We collected data on the percentage of user focus in the following categories and subcategories:

  • E-commerce:
    Expensive
    Normal
    Cheap
  • News:
    Sport
    Travel
    Politics
  • Education:
    Business
    Psychology
    Computer Science
  • Music:
    Rock
    Pop
    Hip-hop

    For each user, we also gathered target data related to their preferences for movie genres:

Movie genres:
Horror
Action
Drama
The dataset contains information on 10,000 users, where the percentage of focus on the movie category was known. This information was crucial as we trained our model using it. We applied a regression model (MultiOutputRegressor) to predict a user’s preferred movie genre based on their focus in the other categories. This allowed us to classify new users for whom we didn’t have movie data.

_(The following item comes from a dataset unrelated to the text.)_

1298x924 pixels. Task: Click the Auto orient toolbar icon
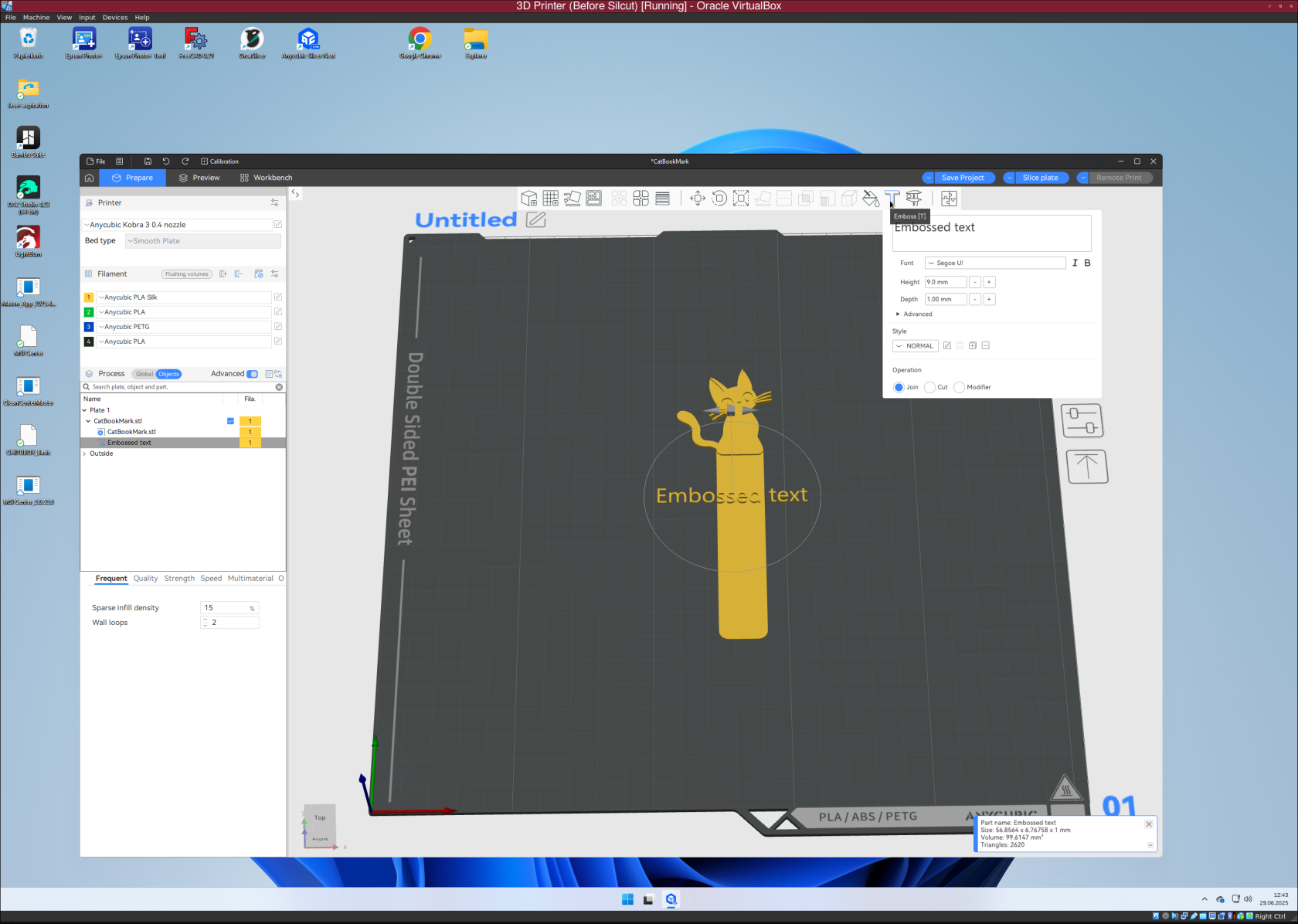click(x=573, y=199)
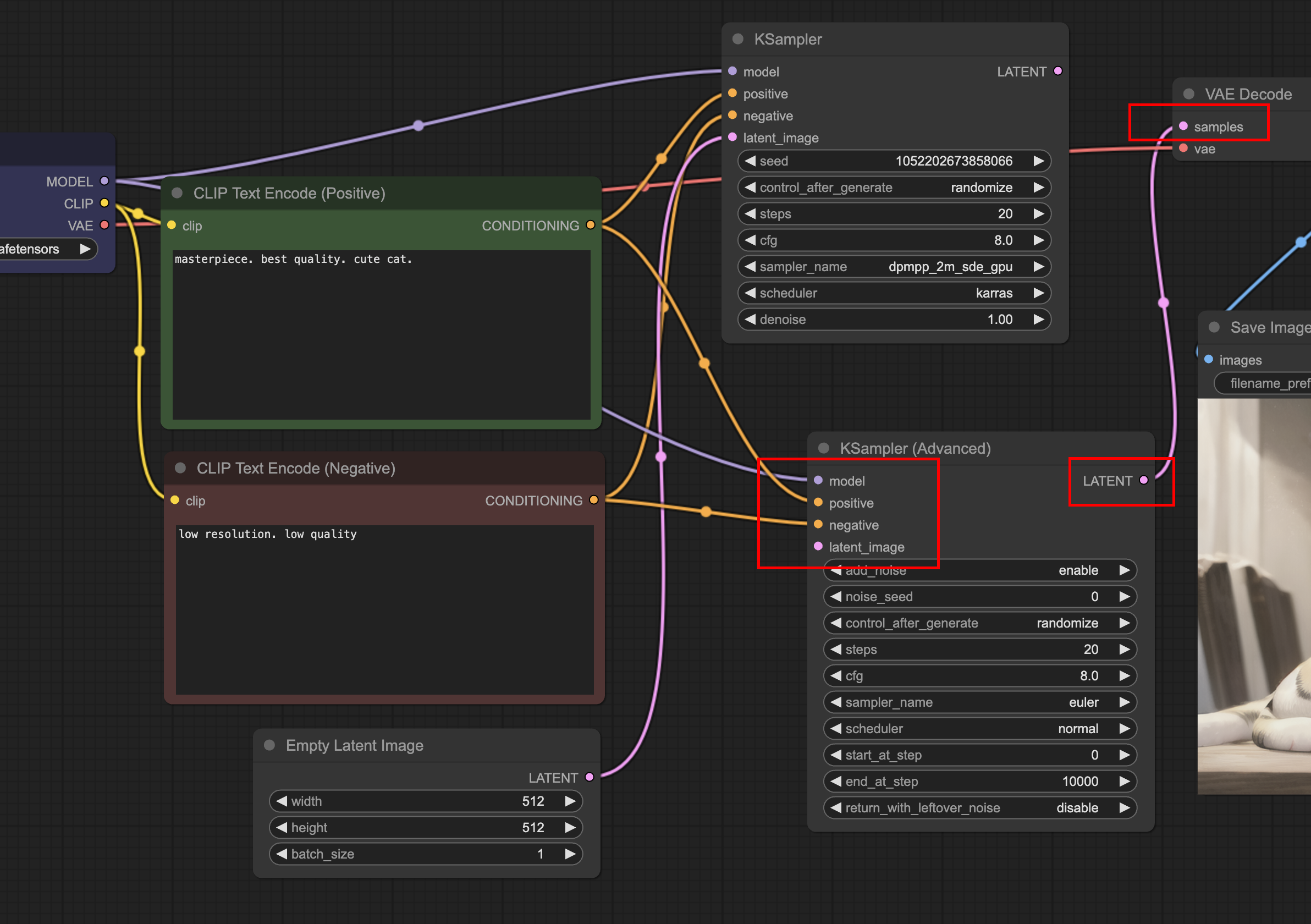Collapse the Empty Latent Image node

(x=269, y=745)
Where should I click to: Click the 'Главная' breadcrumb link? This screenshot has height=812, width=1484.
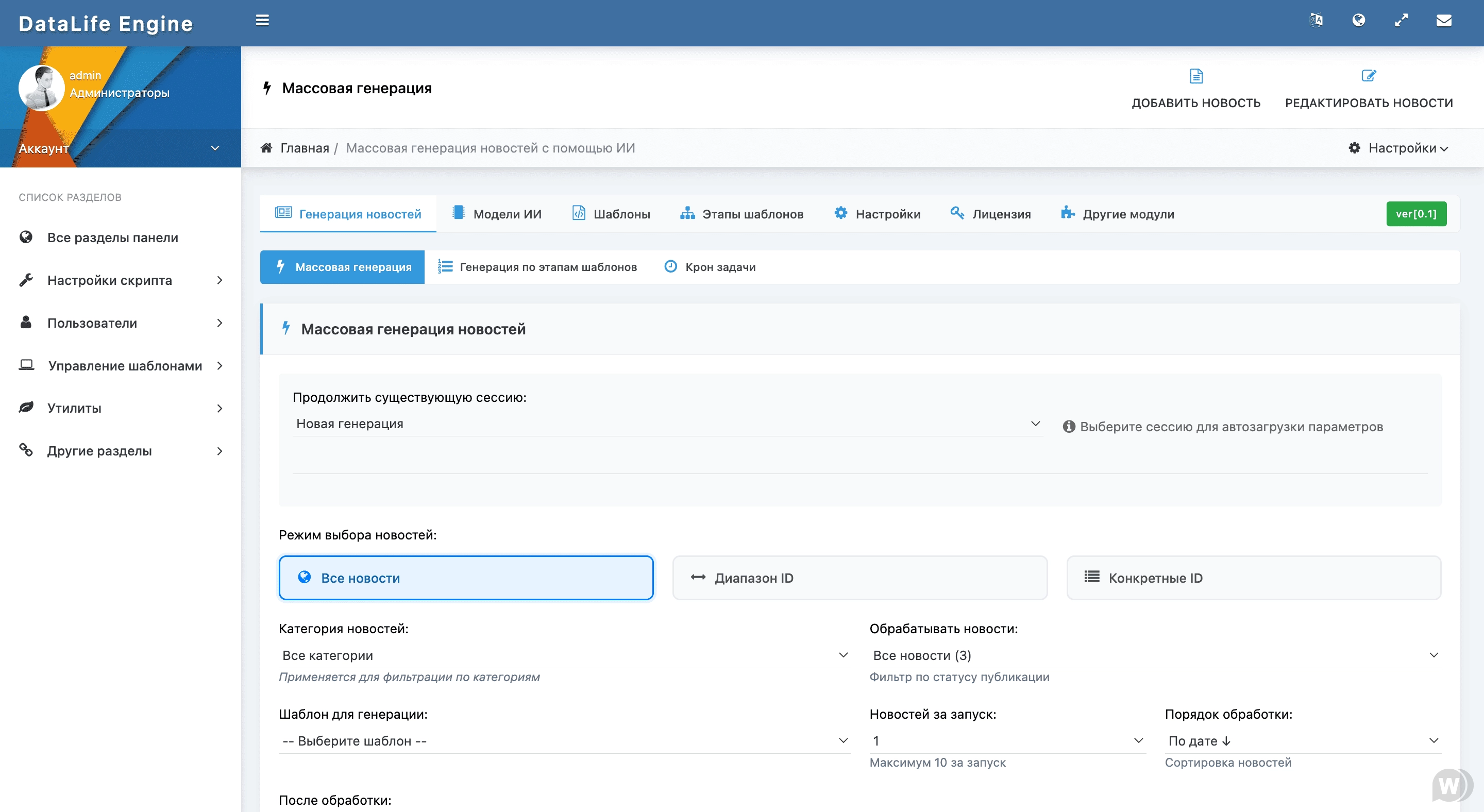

Thanks to Python’s libraries like “scikit-learn” and “pandas,” we didn’t have to implement the model from scratch.

Challenges and Solutions:

Data Collection Issues:
At first, we gathered more categories and subcategories. Honestly, with more data the prediction would be better and more accurate, but we simplify it to draw the road map of projects like this.
Visualization Limitations:
Representing the hyperplane for 12 input dimensions (4 categories with 3 subcategories each) was not feasible in a typical 2D or 3D graph. Therefore, we provided a visualization of predictions for a “trendy” user, who shows high interest in the most popular subcategory of each category. A detailed example is available in the sample section.
Modeling Process:

We collected 10,000 user data points, each containing the user’s preferences in the given categories. A crawler was used to gather this information.
This data was fed into a machine learning model.
The model then predicted the favorite movie genre based on the user’s focus in e-commerce, news, education, and music.
Future Work:

Target Expansion:
So far, we only focused on predicting preferences in the movie category. We could expand the model to predict preferences in other categories as well.
More Subcategories:
We could introduce more subcategories for each category to capture a broader range of user preferences.
Browser Extension:
We could implement this project as a browser extension, which would allow us to gather user data automatically after installation.
Additional Layers:
More granular features could be added. For example, in e-commerce, we could consider the type of products users are interested in, alongside price. Similarly, in news, we could estimate reading time along with the topic.
Sample Section:
The following charts show the number of users focusing more than 40% on specific subcategories:


As an example, if a user is interested in the following subcategories:

E-commerce: Normal
News: Travel
Education: Business
Music: Pop
Our model is likely to predict that this user prefers Horror or Drama movies, as shown in the result diagram below:

conclusion

In this project, we developed a Machine Learning model using data on user focus across different categories—e-commerce, news, education, and music—to predict their preferences for movie genres. We collected data on 10,000 users, focusing on the percentage of attention given to subcategories within these domains, and applied a regression model (MultiOutputRegressor) to predict the likelihood of a user preferring genres like Horror, Action, or Drama. By leveraging Python’s “scikit-learn” and “pandas” libraries, the project aimed to classify users’ movie preferences even when movie-related data wasn’t directly available, with future work aimed at expanding the model to other domains and improving gradually.